Pengertian BUT bisa kita temukan dalam Pasal 2 ayat (5) Undang-undang Pajak Penghasilan, yaitu bentuk usaha yang dipergunakan oleh orang pribadi yang tidak bertempat tinggal di Indonesia, orang pribadi yang berada di Indonesia tidak lebih dari 183 (seratus delapan puluh tiga) hari dalam jangka waktu 12 (dua belas) bulan, dan badan yang tidak didirikan dan tidak bertempat kedudukan di Indonesia untuk menjalankan usaha atau melakukan kegiatan di Indonesia, yang dapat berupa tempat kedudukan manajemen, cabang perusahaan, kantor perwakilan, gedung kantor, pabrik, bengkel dan lain-lain.

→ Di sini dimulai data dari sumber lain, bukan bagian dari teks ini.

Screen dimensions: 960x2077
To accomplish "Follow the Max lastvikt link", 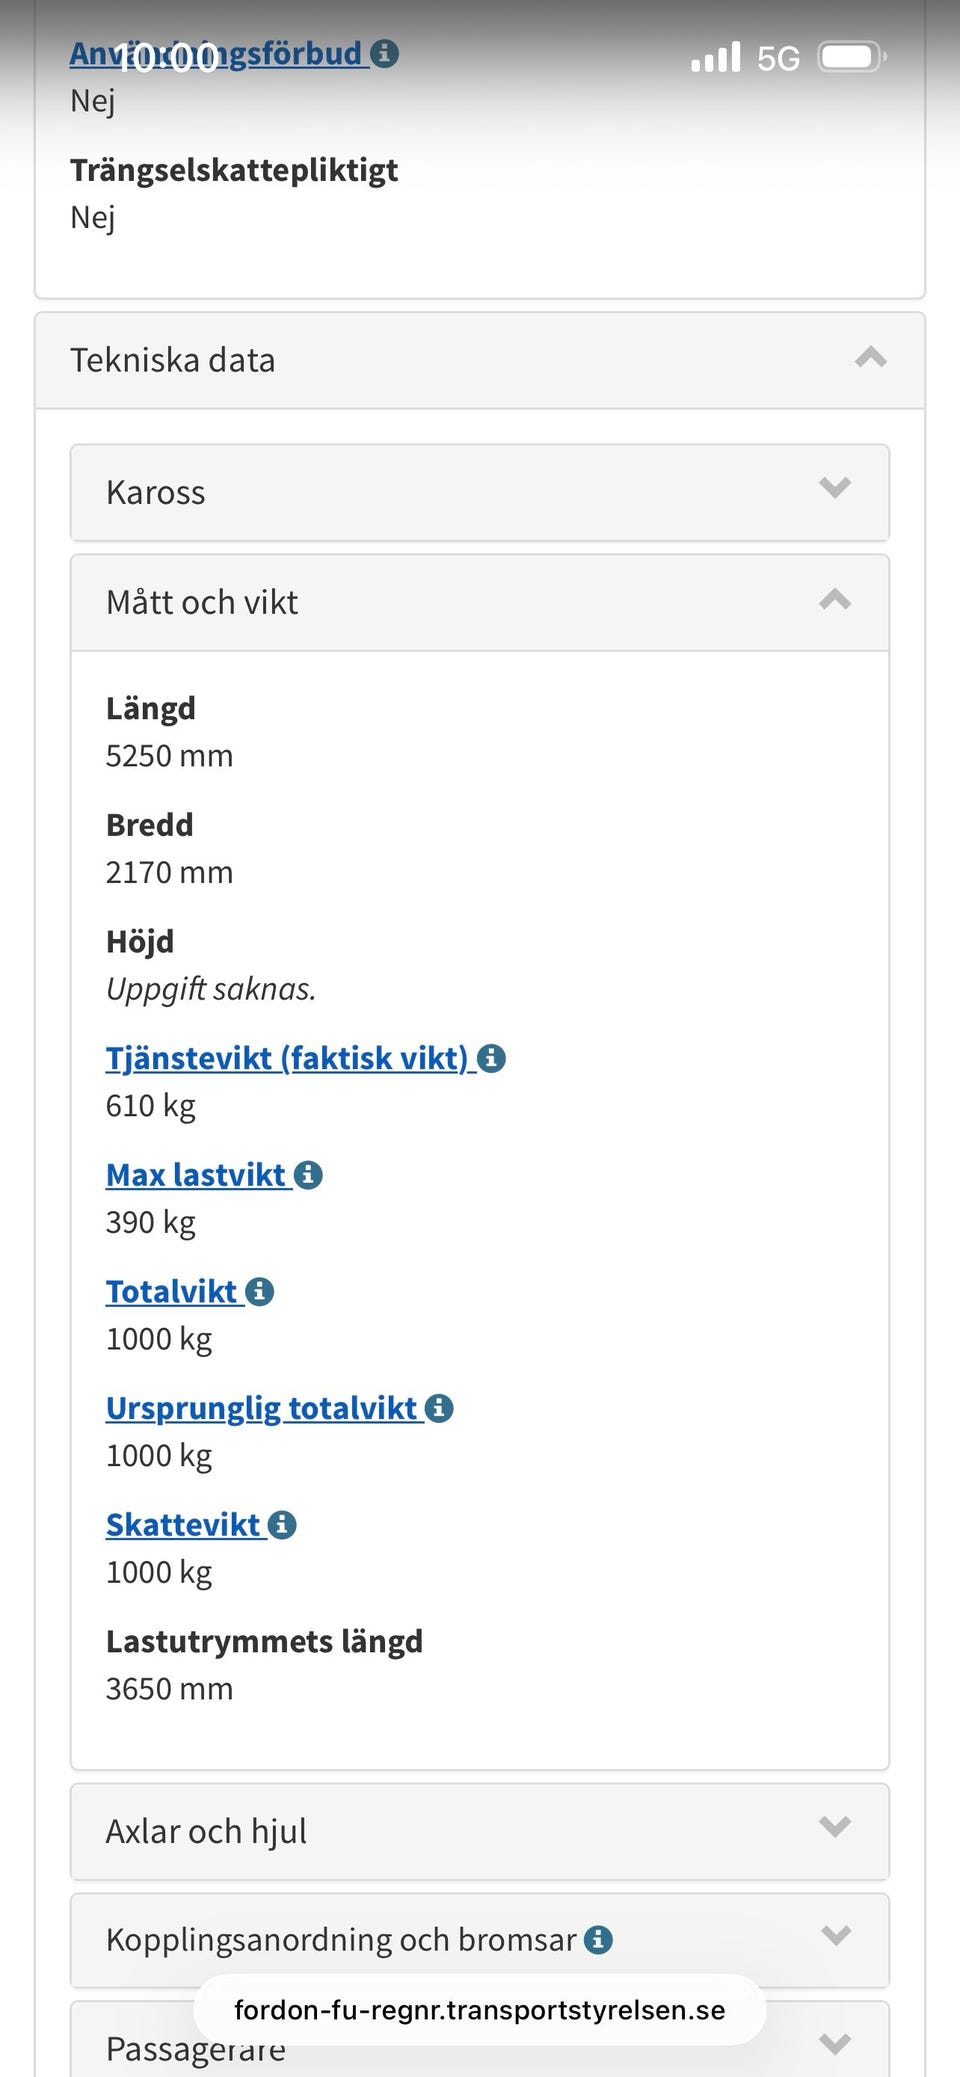I will (x=196, y=1175).
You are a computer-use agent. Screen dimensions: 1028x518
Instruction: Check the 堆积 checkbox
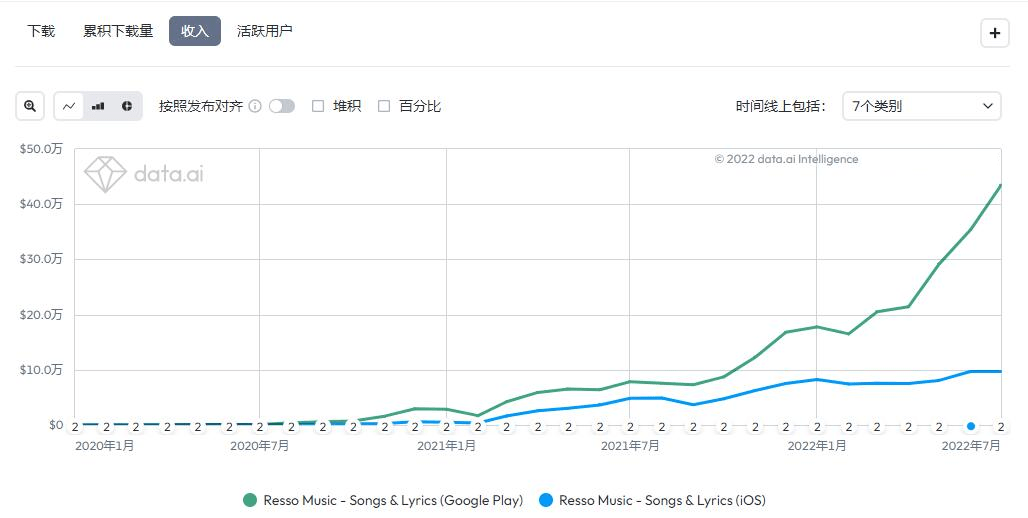coord(318,106)
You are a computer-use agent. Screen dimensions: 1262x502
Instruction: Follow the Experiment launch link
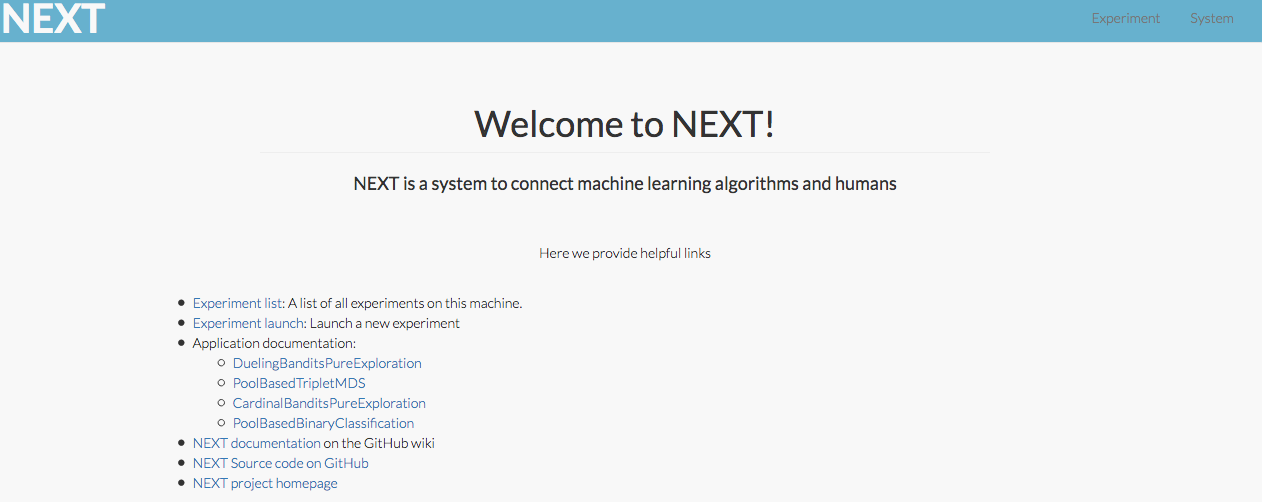[247, 323]
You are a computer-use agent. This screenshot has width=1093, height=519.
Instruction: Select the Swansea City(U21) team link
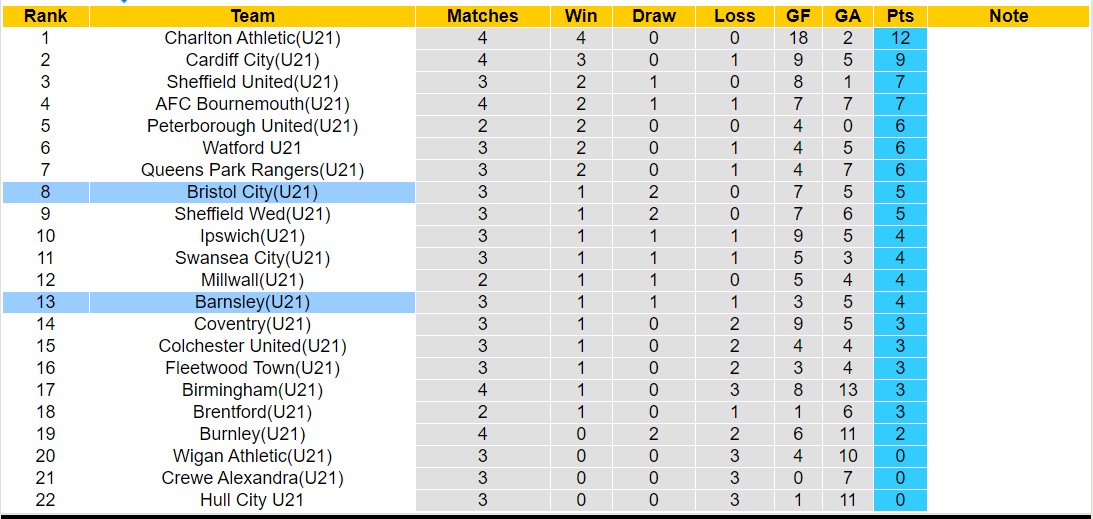(252, 258)
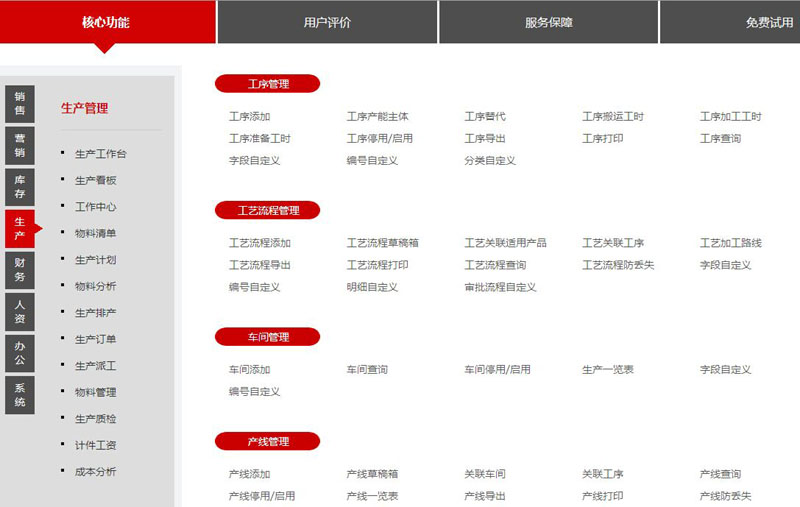Open the 库存 module in left sidebar
The image size is (800, 507).
coord(20,186)
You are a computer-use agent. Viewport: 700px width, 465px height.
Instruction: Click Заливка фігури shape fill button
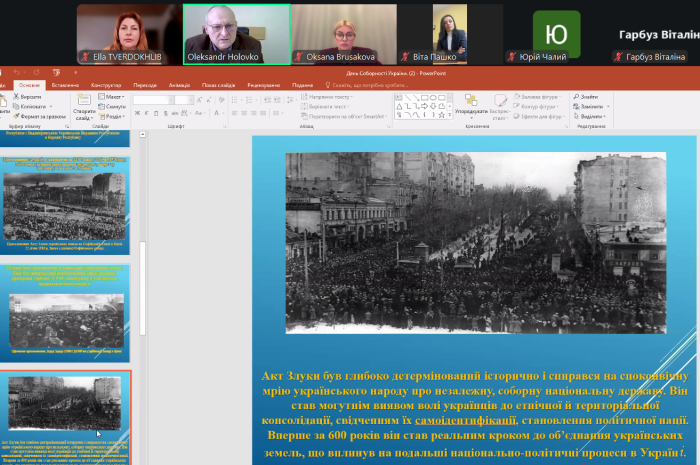point(539,97)
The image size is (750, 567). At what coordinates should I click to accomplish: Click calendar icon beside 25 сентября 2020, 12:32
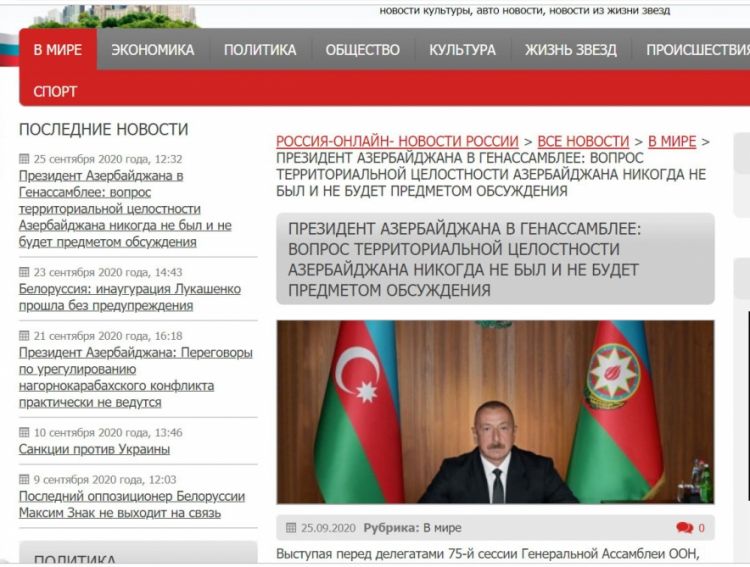pyautogui.click(x=25, y=159)
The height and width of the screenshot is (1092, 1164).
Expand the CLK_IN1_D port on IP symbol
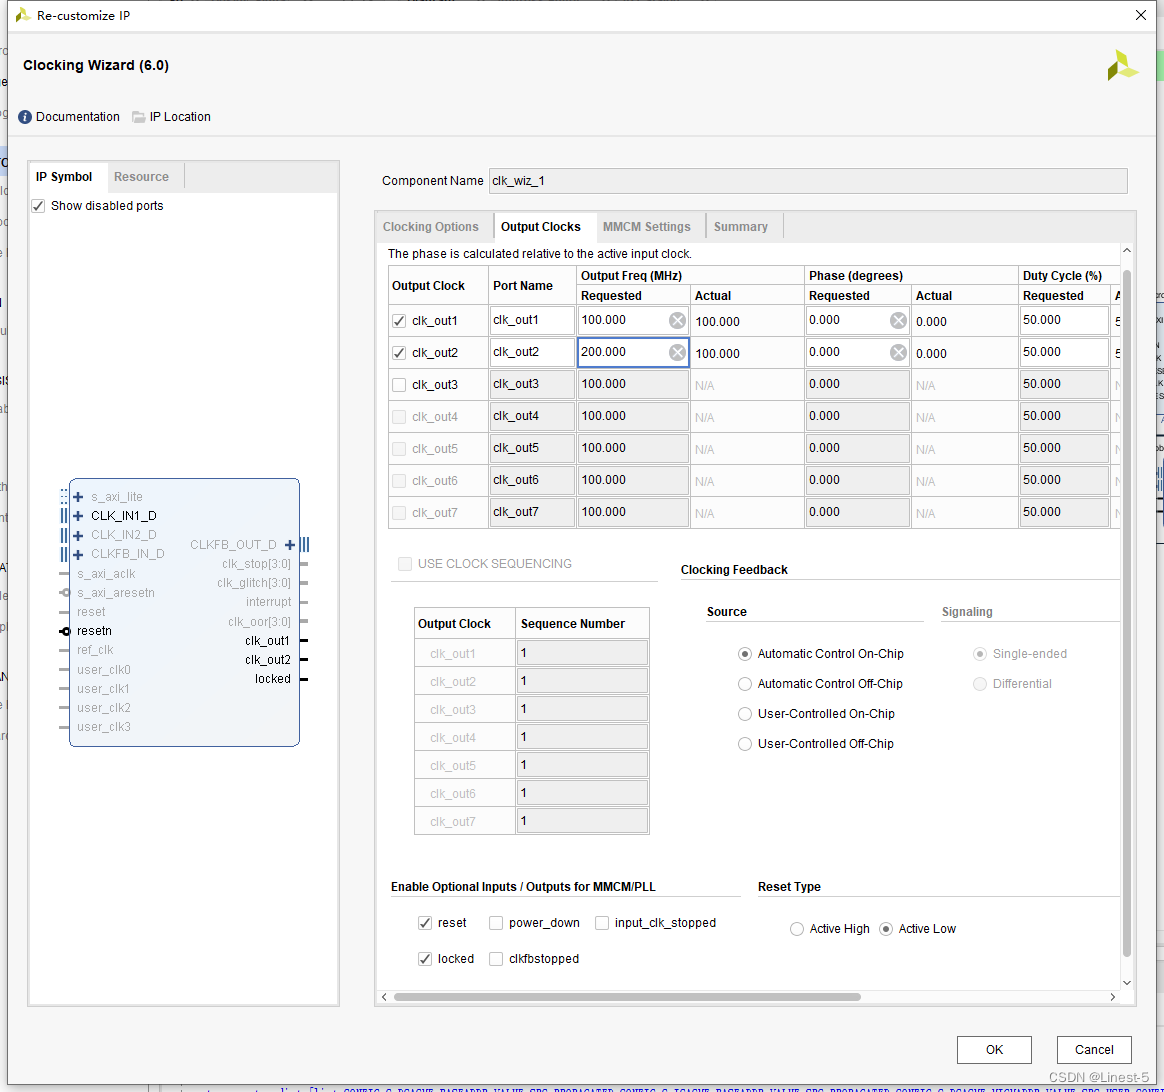coord(78,516)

2.1.5    Perwakilan Perusahaan Luar Negeri Lainnya
Perwakilan perusahaan luar negeri lainnya selain BUT yang ada di Indonesia juga merupakan pemotong PPh Pasal 23. Contohnya adalah Representative Office (RO) dari perusahaan-perusahaan asing.
2.2 Tarif dan Objek PPh Pasal 26
  1. 20% (final) dari jumlah penghasilan bruto yang diterima atau diperoleh Wajib Pajak Luar Negeri berupa :
    1. dividen;
    2. bunga termasuk premium, diskonto, dan imbalan sehubungan dengan jaminan pengembalian utang;
    3. royalti, sewa, dan penghasilan lain sehubungan dengan penggunaan harta;
    4. imbalan sehubungan dengan jasa, pekerjaan, dan kegiatan;
    5. hadiah dan penghargaan
    6. pensiun dan pembayaran berkala lainnya.
    7. Premi swap dan transaksi lindung lainnya; dan/atau
    8. Keuntungan karena pembebasan utang.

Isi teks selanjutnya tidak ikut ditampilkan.